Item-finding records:

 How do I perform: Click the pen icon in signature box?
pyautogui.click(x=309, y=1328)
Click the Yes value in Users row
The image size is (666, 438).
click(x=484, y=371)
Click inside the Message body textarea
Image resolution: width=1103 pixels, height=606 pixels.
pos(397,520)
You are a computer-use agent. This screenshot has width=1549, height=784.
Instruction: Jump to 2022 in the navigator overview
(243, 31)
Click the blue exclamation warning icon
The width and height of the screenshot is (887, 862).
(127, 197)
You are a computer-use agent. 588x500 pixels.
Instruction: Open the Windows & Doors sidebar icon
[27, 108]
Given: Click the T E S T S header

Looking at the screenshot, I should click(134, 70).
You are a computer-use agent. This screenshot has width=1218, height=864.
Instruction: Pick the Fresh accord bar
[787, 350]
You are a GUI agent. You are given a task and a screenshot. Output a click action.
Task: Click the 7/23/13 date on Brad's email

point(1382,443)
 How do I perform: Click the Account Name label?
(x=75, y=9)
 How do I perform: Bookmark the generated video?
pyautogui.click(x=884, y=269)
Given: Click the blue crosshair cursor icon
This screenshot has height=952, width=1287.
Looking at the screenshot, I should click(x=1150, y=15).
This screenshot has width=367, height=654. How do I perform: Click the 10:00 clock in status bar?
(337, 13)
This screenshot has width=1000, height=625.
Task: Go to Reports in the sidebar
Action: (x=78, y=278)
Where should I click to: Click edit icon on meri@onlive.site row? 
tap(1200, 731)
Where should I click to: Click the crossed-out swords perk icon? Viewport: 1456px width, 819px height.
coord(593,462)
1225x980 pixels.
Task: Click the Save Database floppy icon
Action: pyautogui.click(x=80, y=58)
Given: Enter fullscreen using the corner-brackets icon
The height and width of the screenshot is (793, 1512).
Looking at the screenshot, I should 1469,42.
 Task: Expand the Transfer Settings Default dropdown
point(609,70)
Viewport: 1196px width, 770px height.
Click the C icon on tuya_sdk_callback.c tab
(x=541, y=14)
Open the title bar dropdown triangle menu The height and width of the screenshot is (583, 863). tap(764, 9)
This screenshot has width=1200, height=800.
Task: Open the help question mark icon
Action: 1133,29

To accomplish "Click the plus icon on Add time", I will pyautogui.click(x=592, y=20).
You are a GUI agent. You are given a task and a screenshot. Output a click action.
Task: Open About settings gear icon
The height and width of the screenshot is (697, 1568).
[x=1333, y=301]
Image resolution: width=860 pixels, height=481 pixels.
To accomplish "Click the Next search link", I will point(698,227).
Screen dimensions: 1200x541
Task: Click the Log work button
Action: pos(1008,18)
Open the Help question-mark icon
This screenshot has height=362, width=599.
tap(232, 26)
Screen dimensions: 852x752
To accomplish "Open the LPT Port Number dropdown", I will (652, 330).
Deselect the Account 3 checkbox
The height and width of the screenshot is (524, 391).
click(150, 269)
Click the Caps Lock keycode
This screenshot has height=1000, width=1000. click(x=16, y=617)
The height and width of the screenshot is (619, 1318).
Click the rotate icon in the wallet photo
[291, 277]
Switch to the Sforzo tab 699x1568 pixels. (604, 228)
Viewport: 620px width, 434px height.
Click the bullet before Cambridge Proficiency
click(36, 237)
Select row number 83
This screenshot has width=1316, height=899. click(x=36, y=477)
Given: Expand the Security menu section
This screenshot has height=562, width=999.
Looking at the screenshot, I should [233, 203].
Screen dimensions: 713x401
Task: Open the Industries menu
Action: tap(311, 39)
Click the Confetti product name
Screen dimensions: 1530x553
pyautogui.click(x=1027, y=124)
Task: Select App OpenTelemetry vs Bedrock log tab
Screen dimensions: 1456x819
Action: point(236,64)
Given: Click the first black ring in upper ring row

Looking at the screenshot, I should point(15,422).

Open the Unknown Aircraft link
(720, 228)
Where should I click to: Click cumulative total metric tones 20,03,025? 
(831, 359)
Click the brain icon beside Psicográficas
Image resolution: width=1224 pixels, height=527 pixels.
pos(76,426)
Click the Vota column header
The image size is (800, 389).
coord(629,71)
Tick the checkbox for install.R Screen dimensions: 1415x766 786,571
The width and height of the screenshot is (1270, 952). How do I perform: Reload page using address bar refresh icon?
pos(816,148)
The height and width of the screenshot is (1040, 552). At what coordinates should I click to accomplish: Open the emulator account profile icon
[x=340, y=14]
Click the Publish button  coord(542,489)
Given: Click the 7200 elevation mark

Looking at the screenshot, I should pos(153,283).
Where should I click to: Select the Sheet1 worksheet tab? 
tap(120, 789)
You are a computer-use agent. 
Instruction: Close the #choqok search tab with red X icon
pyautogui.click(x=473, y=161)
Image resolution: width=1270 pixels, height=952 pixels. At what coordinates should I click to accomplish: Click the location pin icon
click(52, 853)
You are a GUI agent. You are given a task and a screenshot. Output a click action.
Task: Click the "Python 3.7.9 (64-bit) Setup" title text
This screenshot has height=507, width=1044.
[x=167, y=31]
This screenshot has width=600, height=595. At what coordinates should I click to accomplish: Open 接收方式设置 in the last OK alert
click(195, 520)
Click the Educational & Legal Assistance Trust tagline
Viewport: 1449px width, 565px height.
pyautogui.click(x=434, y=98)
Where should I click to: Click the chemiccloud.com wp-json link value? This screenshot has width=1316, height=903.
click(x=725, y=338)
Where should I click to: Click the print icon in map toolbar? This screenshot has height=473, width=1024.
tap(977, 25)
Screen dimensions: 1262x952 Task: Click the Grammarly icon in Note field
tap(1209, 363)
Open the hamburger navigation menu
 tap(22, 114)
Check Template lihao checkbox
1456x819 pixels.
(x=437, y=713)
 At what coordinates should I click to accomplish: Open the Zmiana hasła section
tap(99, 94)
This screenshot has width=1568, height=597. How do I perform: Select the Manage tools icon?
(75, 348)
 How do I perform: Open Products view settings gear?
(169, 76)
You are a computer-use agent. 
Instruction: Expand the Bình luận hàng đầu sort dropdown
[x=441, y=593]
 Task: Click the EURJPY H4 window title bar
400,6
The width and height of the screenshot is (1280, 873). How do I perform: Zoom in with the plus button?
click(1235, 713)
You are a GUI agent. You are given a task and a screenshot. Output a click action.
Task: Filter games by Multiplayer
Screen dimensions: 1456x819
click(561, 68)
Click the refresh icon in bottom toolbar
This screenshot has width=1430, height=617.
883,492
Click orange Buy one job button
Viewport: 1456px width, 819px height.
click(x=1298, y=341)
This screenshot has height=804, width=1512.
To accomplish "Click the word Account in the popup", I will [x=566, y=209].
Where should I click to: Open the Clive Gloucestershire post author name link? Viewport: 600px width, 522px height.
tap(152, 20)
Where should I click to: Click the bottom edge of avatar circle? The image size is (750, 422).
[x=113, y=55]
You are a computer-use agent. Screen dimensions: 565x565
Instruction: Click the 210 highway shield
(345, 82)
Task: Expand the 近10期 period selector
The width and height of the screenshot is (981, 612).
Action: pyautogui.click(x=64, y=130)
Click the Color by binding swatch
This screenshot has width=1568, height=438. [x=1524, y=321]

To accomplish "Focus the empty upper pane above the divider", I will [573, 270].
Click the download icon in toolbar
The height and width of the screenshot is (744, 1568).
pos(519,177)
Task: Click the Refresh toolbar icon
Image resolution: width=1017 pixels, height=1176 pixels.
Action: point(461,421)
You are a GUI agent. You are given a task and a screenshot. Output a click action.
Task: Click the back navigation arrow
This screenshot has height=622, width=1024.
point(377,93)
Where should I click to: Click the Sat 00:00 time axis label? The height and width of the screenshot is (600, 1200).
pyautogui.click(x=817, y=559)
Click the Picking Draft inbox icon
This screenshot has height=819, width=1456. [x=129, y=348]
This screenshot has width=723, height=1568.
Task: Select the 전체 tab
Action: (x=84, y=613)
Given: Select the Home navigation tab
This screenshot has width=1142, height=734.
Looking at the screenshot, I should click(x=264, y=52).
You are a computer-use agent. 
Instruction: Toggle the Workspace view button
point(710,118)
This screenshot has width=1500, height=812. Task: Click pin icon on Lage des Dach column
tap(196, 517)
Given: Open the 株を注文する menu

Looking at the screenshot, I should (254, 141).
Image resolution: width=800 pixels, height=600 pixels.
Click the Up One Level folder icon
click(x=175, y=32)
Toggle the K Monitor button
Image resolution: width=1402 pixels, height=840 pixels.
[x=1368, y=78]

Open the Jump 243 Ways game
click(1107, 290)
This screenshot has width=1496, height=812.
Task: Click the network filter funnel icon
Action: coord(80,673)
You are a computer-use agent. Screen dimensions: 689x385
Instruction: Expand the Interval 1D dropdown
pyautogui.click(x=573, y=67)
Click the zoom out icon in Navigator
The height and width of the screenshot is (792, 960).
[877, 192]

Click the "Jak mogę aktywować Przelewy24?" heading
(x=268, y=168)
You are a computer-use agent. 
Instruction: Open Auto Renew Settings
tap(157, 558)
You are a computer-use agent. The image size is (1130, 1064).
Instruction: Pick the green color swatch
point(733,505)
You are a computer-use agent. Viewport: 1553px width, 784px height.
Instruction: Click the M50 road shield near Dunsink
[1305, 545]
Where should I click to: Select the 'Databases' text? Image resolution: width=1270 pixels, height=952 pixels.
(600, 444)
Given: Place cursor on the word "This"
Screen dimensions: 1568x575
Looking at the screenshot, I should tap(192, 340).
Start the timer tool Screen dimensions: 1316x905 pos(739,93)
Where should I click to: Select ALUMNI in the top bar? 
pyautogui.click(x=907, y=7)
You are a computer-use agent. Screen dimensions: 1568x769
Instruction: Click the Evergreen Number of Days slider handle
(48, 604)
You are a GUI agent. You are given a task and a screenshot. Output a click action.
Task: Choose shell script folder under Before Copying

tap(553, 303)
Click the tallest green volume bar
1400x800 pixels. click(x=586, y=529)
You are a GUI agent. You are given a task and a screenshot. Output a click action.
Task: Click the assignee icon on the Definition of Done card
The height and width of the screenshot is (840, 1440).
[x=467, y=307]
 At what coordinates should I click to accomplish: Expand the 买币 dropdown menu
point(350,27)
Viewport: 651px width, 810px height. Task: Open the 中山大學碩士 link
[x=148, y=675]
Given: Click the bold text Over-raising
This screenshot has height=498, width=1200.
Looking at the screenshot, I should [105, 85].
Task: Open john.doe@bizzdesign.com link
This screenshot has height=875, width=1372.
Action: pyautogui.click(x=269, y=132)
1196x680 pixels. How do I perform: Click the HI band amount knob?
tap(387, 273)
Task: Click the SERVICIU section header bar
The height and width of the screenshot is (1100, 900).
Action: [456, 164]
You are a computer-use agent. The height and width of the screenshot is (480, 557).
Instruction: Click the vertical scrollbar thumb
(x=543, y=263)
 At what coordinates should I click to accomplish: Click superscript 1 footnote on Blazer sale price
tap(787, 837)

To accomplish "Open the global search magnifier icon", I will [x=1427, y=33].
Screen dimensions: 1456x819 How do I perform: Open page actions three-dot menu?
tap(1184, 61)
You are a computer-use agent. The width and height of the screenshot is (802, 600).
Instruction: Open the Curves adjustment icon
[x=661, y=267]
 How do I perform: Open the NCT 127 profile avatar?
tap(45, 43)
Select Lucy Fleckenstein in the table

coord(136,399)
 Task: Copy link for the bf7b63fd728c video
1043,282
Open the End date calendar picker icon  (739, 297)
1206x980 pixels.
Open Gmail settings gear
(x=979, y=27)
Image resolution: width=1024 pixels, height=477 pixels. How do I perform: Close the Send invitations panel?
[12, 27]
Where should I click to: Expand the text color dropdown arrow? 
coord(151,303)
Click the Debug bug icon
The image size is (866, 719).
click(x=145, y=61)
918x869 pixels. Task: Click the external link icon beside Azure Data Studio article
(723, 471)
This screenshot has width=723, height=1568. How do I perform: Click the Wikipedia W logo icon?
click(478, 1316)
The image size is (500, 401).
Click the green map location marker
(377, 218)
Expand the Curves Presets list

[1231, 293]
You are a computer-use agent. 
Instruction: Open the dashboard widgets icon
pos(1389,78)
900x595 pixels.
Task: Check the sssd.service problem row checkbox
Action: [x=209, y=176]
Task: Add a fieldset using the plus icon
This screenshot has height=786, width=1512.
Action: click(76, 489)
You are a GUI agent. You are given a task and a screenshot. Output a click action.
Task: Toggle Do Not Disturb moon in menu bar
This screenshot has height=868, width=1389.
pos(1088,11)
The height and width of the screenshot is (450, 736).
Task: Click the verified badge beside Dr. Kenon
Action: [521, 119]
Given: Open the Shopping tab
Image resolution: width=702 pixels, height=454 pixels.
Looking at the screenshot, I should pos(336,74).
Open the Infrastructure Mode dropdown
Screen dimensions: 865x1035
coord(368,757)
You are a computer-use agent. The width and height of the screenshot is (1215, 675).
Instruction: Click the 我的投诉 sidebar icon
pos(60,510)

Challenge: Edit the lines from the one containing "Given: Open the 株を注文する menu" through the one containing "click(x=175, y=32)", changing "folder" to "directory" and leaving everything else untouched.

Output for this exercise:
Given: Open the 株を注文する menu

Looking at the screenshot, I should (254, 141).
Image resolution: width=800 pixels, height=600 pixels.
Click the Up One Level directory icon
click(x=175, y=32)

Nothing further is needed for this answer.